I grew up in a sylvan sleepy hamlet in the far-flung Barak Valley of Assam. Amidst pristine verdant greens. On the banks of the lazy grey Kushiara river.
Just across the river was Sylhet, the land of my grandparents, the land they had to desert in the throes of partition and its subsequent inhuman carnage and the land they dreamt, till the last day of their lives, they would be blessed enough to return to.
My husbands family is a stark contrast. Early settlers in the city of Kolkata, their culture and lifestyle influenced heavily by the fervent cosmopolitanism that defined mid twentieth century Kolkata.
And the two Bengals, the east and the west, till even about fifty years back, were indeed different. A study of contrasts. Fifty years back, our marriage, we frequently joke, would possibly have raised a fair share of consternation. An East Bengal family, almost by unsaid rule, did not marry into a West Bengal family. And vice versa.
Since then the cultures have clashed and collided, bickered and brawled, but the accomplishment of these decades of divide has been an astonishing coming together of two very disparate ways of life.
Much on the two Bengals in later posts, it would be naive though to ignore the subtle differences that still exist.
In a lot of mundane facets of everyday life. Customs. Rituals. And of course culinary habits.
The often talked about ilish-chingri divide in my head is clichéd – I relish golda chingri as much as my husband adores his ilish.
However when it comes down to the humble unpretentious kalaier dal, we choose to remain divided.
For my husband, kalai dal and posto epitomise comfort food, the cold runny fennel seed flavoured dal (its almost a sin to serve it hot) accompanied by aloo posto inevitably the first meal at home after weeks of travel, almost a de-facto rule.
For me, it’s begun diye kalai dal, my Sylheti version, slightly thicker urad dal, yes, still fennel seed perfumed, with loads of fried eggplant. And yes, a decadent dollop of ghee.
Begun Diye Kalai Dal (Urad Dal with Eggplant)
- 1 cup urad dal husked and split
- 1/2 medium sized eggplant cut into small cubes
- 1 tsp turmeric powder
- 1 tsp fennel seeds
- 1 tsp panchforon
- 2 - 3 dry red chillies coarsely torn
- 1 - 2 bay leaves
- 3 tsps fennel powder freshly ground
- 1 tbsp ginger paste
- 1 tbsp mustard oil
- 2 tsps ghee
- 1/2 tsp sugar
- salt to taste
- Dry roast the urad dal till golden brown. Wash and drain the dal, keep aside.

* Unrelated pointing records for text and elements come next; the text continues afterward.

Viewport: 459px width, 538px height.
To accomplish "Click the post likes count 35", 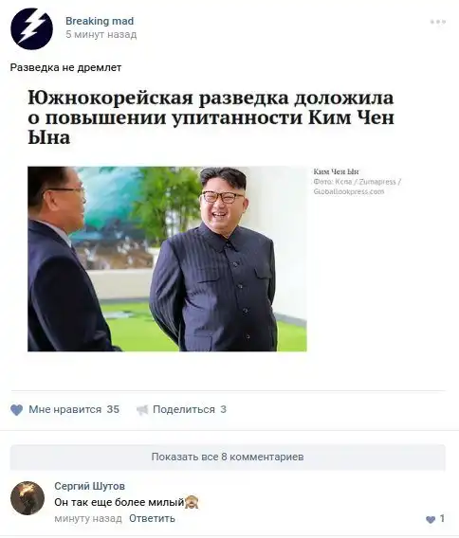I will click(x=113, y=409).
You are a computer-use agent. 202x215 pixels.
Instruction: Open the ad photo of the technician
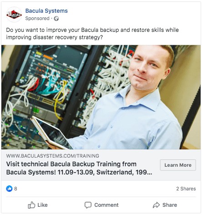[x=101, y=97]
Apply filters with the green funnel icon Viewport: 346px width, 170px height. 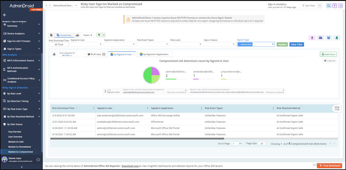coord(99,35)
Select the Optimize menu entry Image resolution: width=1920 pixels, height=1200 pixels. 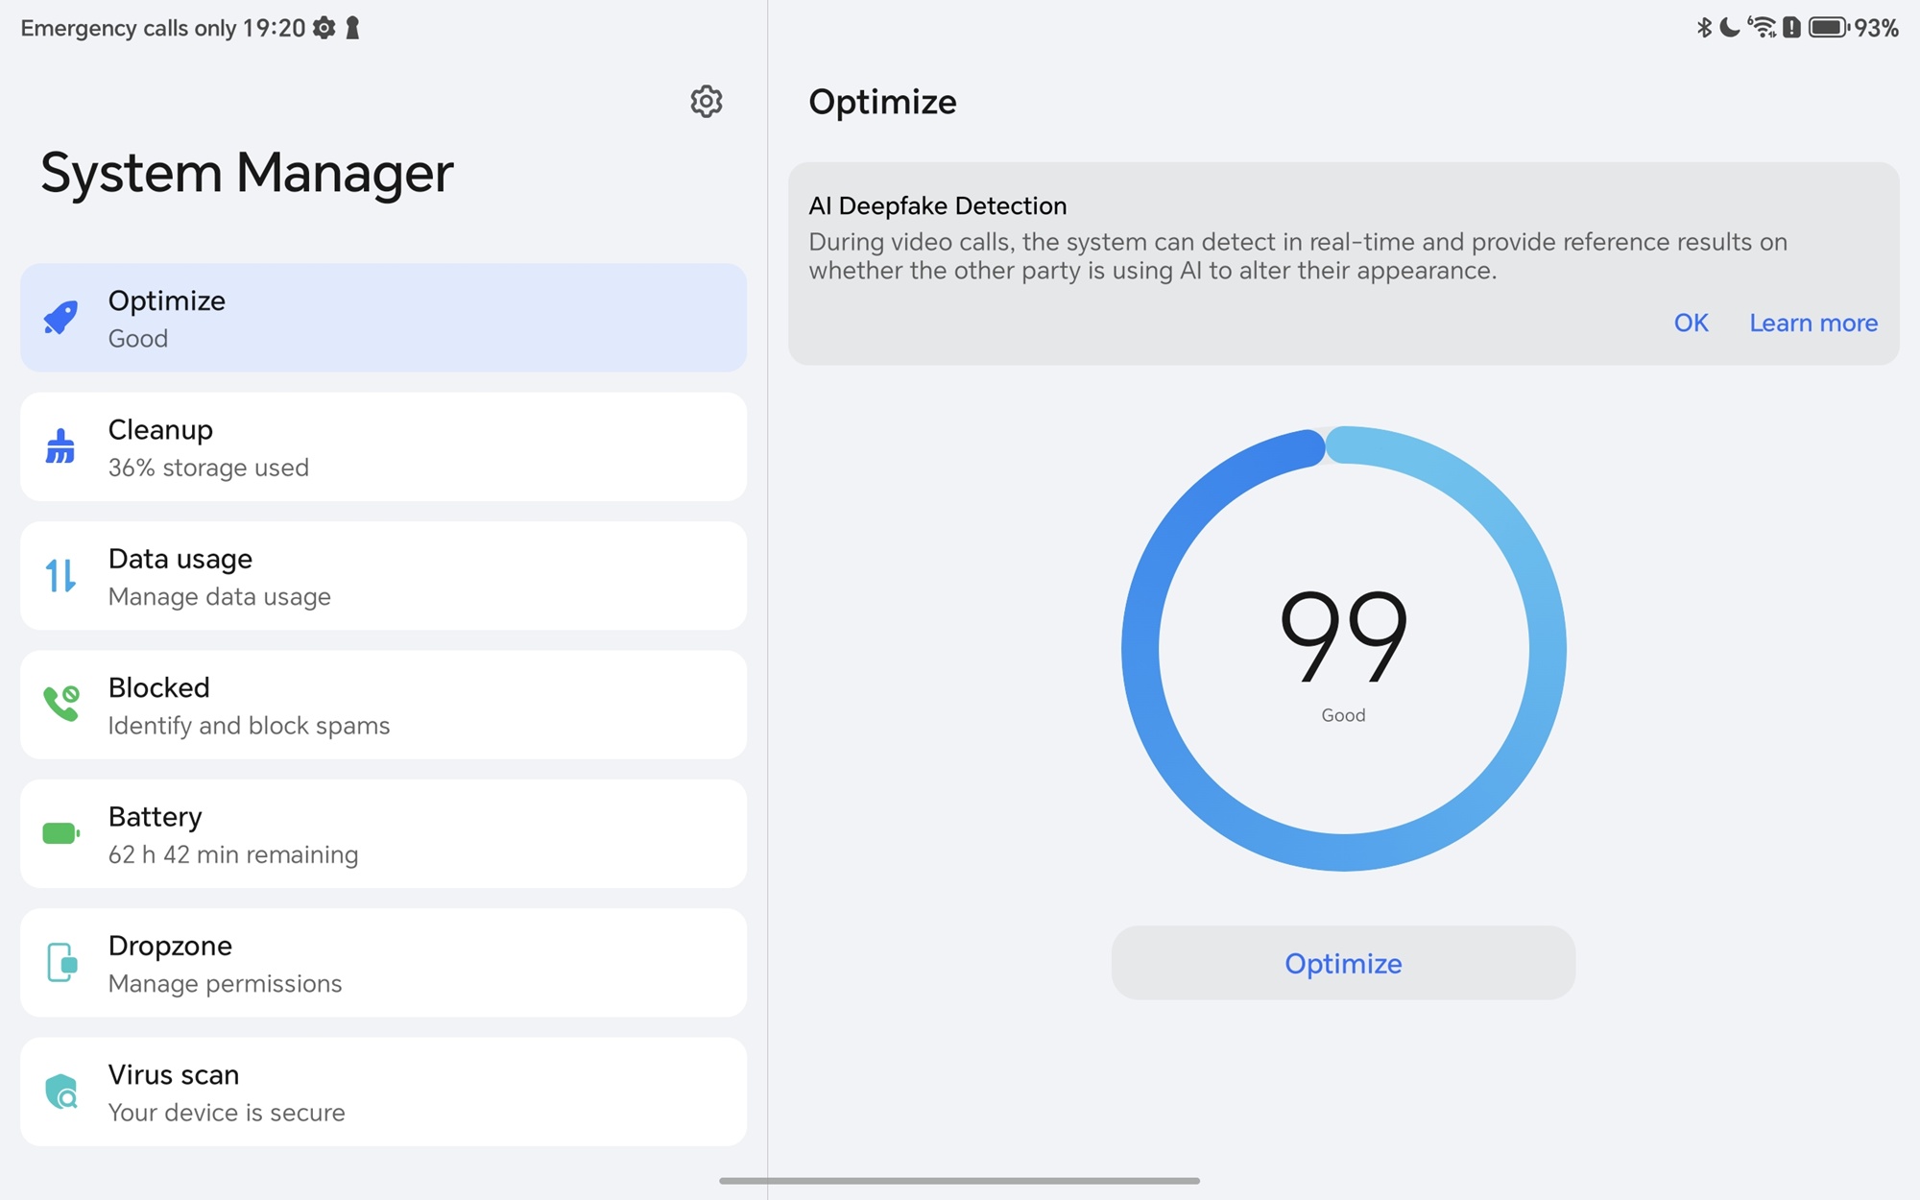click(x=384, y=318)
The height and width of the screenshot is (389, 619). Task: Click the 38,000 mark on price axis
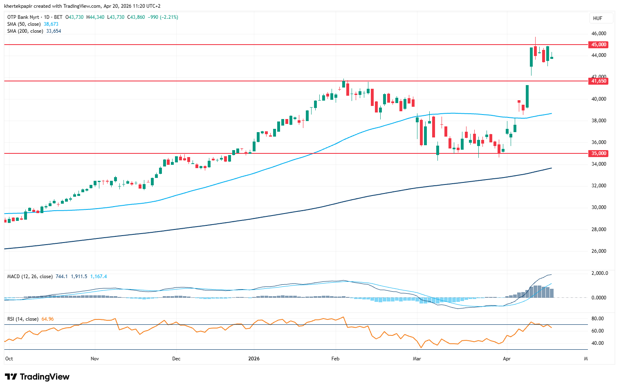pos(599,121)
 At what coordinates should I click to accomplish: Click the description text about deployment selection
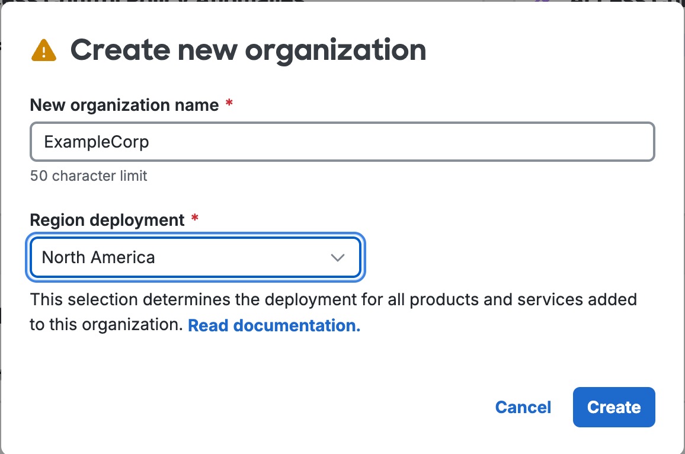point(333,300)
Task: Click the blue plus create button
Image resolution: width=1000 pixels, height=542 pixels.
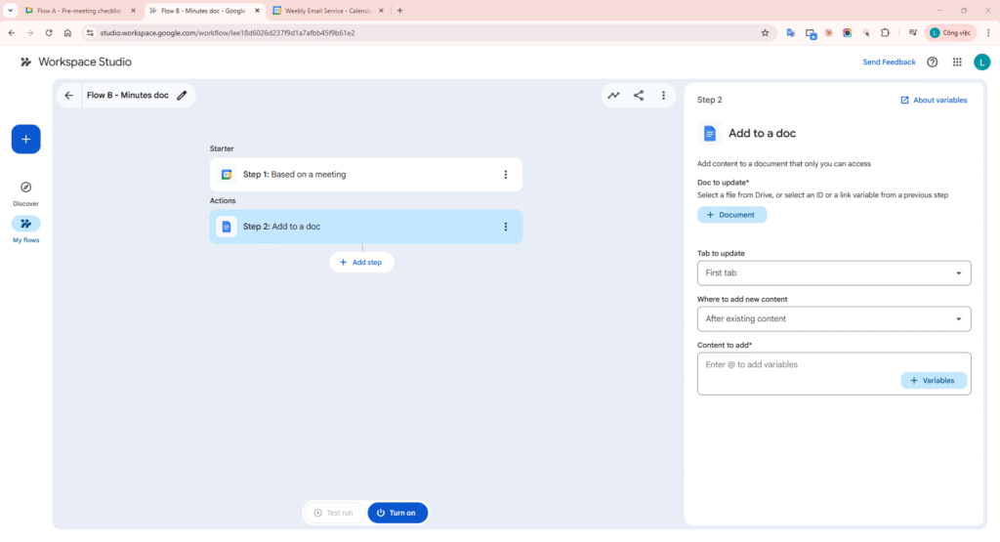Action: click(x=25, y=140)
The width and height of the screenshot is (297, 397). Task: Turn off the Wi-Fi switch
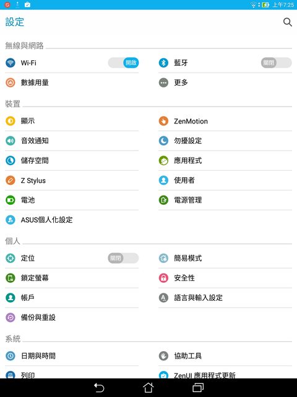[x=123, y=63]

- Cook the urad dal with 11/2 cups of water until just cooked. Care needs to be taken that the dal does not become too mushy.

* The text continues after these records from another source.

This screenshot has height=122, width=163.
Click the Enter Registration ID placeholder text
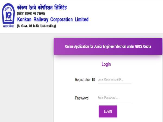point(110,79)
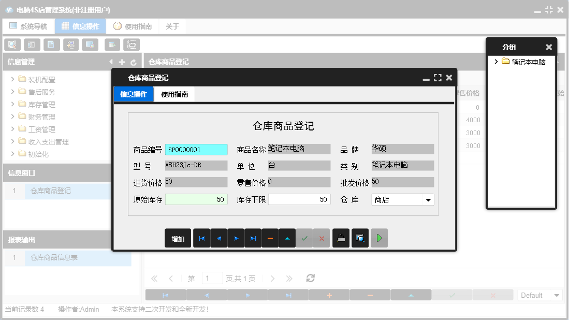Open the Default selector at bottom right
569x320 pixels.
[x=539, y=295]
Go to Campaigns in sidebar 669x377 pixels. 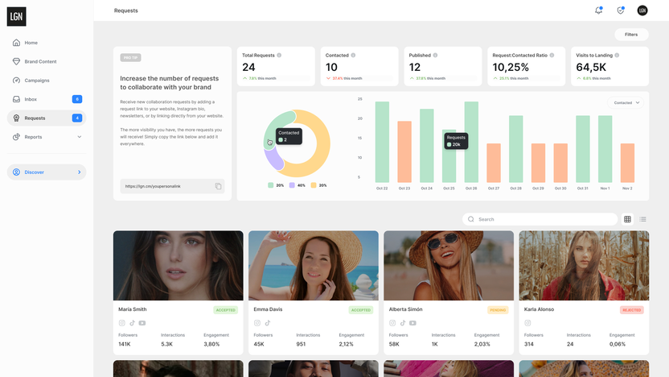pyautogui.click(x=36, y=81)
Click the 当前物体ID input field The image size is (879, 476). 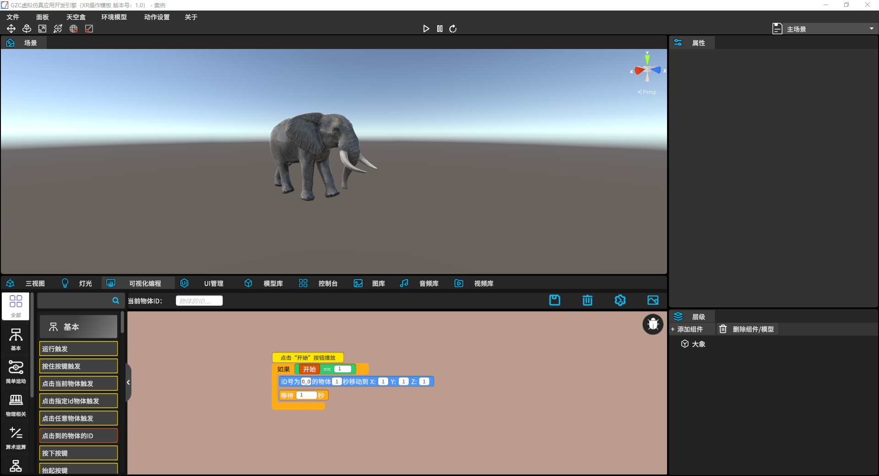click(x=199, y=301)
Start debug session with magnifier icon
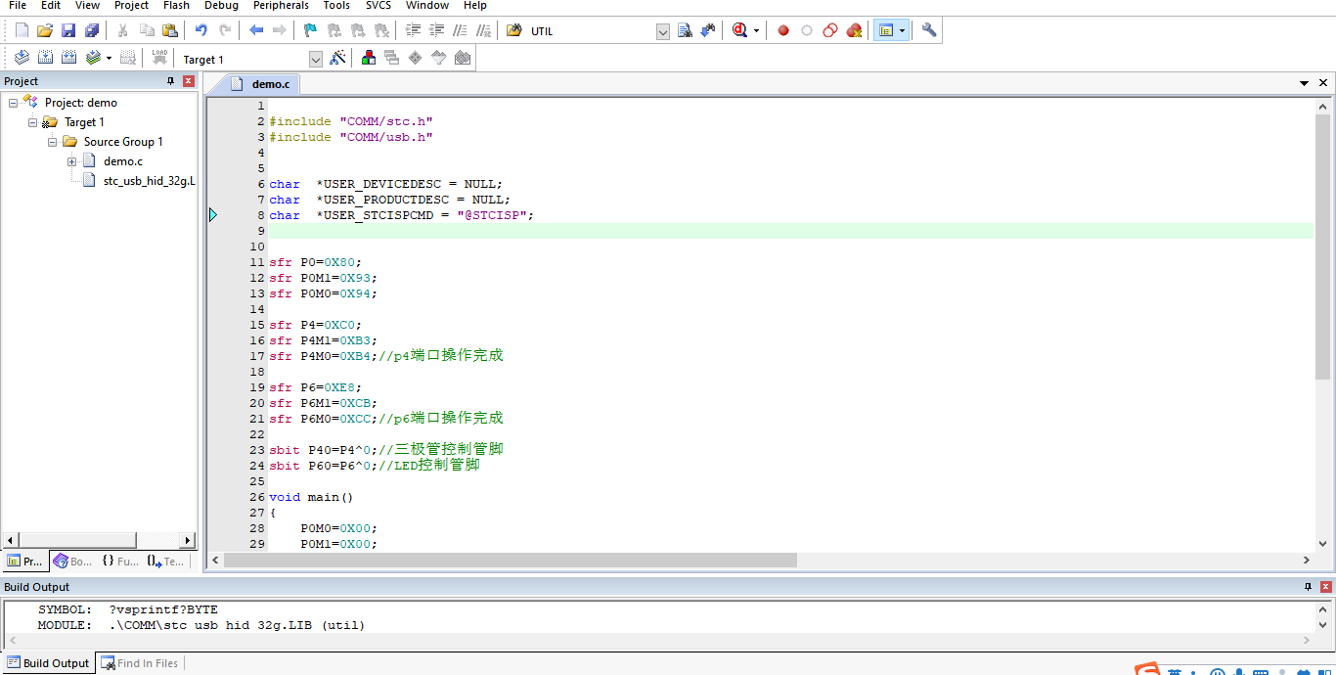Screen dimensions: 1336x675 point(739,30)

- Heat 1/2 tbsp oil, fry the eggplant cubes, keep aside on a kitchen absorbent towel.
- Add the remaining oil to the pan, when smoking hot, add the paanchforon, fennel seeds, bay leaves and red chillies. Allow them to splutter.
- Now dissolve the turmeric powder in a little water and add to the pan.

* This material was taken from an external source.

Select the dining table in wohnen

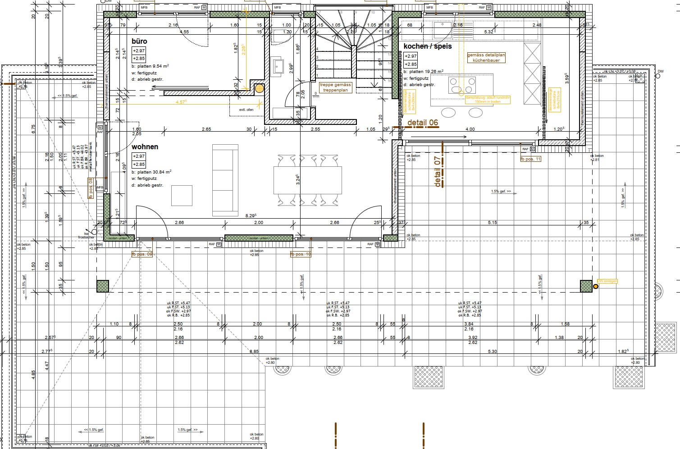tap(307, 181)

- Add the ginger paste and saute for 2-3 minutes over a medium flame. Pour in the boiled dal and bring to a simmer.
- Add 2 tsp fennel powder and salt, check the consistency of the dal, it should not be too runny, neither too thick, if needed, add some warm water to get the consistency right.
- Add the fried eggplant cubes. Bring to a boil.
- Adjust seasonings, add a dash of fennel powder if needed.
- Finish with a dollop of ghee and serve hot with rice.